- [WORK REQUIRED] Filter the entries below and copy out only the lines that contain the string "computer".

- [SUPPLIED ENTRIES]
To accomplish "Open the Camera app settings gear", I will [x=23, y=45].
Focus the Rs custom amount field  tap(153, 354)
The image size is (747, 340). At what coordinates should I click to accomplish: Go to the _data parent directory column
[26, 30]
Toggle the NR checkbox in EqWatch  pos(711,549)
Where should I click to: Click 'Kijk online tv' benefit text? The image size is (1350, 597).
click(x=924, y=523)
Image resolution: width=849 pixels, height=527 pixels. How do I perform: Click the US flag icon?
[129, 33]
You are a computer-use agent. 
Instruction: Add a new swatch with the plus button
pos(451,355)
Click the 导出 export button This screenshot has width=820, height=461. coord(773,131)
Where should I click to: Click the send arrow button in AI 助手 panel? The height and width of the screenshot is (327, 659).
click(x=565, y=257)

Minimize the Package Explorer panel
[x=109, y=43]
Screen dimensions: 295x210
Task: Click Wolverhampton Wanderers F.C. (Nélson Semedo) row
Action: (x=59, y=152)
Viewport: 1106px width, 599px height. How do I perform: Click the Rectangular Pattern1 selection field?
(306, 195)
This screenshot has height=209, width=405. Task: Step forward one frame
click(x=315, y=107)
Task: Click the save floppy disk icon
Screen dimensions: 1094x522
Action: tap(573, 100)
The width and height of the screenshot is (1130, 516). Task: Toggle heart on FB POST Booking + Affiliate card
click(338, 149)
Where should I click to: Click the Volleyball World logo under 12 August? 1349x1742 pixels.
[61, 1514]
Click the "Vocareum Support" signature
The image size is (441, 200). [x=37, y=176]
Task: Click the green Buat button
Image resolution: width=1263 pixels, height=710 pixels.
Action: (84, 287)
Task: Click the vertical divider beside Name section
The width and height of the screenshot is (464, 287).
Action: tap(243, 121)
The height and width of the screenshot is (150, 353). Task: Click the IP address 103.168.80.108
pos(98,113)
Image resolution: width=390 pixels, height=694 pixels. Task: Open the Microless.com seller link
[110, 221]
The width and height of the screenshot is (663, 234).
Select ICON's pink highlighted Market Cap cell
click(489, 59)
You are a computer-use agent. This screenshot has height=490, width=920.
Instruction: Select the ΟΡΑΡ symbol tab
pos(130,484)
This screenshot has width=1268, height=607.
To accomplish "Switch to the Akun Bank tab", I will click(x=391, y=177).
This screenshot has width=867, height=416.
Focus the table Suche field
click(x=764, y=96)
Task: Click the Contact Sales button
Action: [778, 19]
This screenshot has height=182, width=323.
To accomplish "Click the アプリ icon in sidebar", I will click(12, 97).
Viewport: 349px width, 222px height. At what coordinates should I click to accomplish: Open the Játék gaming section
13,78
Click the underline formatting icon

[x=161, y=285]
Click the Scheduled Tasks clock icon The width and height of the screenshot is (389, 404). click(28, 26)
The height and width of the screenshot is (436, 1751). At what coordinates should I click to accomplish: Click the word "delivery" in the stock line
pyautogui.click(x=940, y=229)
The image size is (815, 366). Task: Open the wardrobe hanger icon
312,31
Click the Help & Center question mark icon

- [FULL RESPONSE]
You are a computer-use agent. 
You are a computer-use agent. This screenshot has height=490, width=920.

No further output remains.